La prevención de la violencia escolar requiere un enfoque integral basado en tres pilares fundamentales:
- Familia: formación de valores desde el hogar
- Escuela: educación emocional y promoción de la cultura de paz
- Sociedad: entorno social positivo y de apoyo
Los resultados de la encuesta evidencian que cuando estos elementos trabajan de manera articulada, disminuyen significativamente las conductas violentas.
La violencia escolar no se combate únicamente con sanciones, sino con formación humana. Un estudiante con empatía, autocontrol y habilidades de comunicación tiene menor probabilidad de recurrir a la violencia.
La verdadera prevención no radica en el control, sino en la educación emocional. Formar estudiantes capaces de gestionar sus emociones, respetar a los demás y resolver conflictos mediante el diálogo es la vía más efectiva para construir entornos escolares seguros.

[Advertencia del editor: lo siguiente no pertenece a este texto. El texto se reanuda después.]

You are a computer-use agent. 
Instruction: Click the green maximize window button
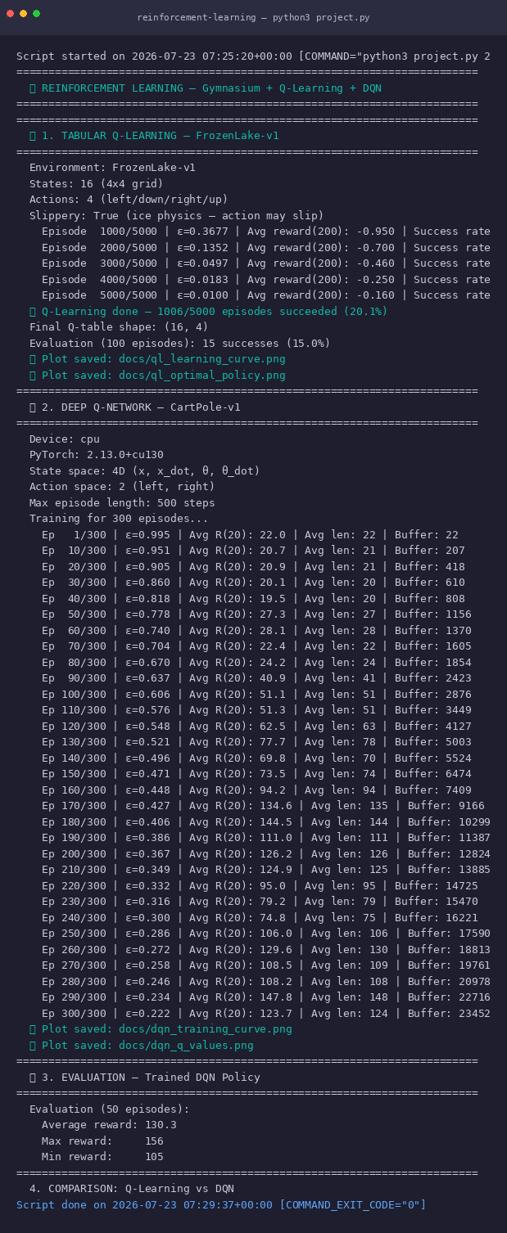(37, 14)
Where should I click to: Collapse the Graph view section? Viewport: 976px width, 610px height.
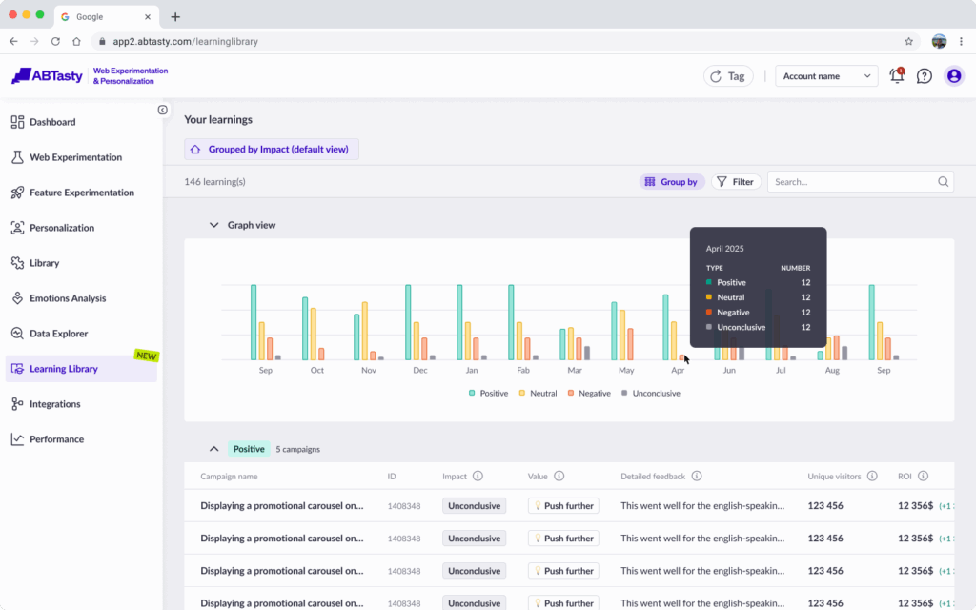point(214,226)
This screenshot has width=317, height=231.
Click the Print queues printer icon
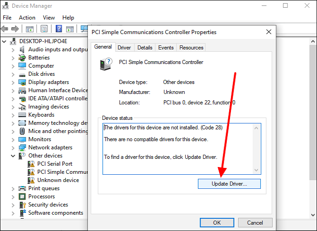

Solo mediante la acción conjunta entre familia, escuela y sociedad será posible devolver a la escuela su esencia: un espacio de paz, aprendizaje y desarrollo integral.
Referencias
- Bronfenbrenner, U. (1979). La ecología del desarrollo humano. Harvard University Press.
- Organización Mundial de la Salud (2002). Informe mundial sobre la violencia y la salud.
- Rosenberg, M. B. (2013). Comunicación no violenta: Un lenguaje de vida.
- Congreso Nacional de la República Dominicana (2003). Ley 136-03.
- Congreso Nacional de la República Dominicana (2007). Ley 53-07.
- Ministerio de Educación de la República Dominicana (2014, 2023). Normas de convivencia y Código de Ética docente.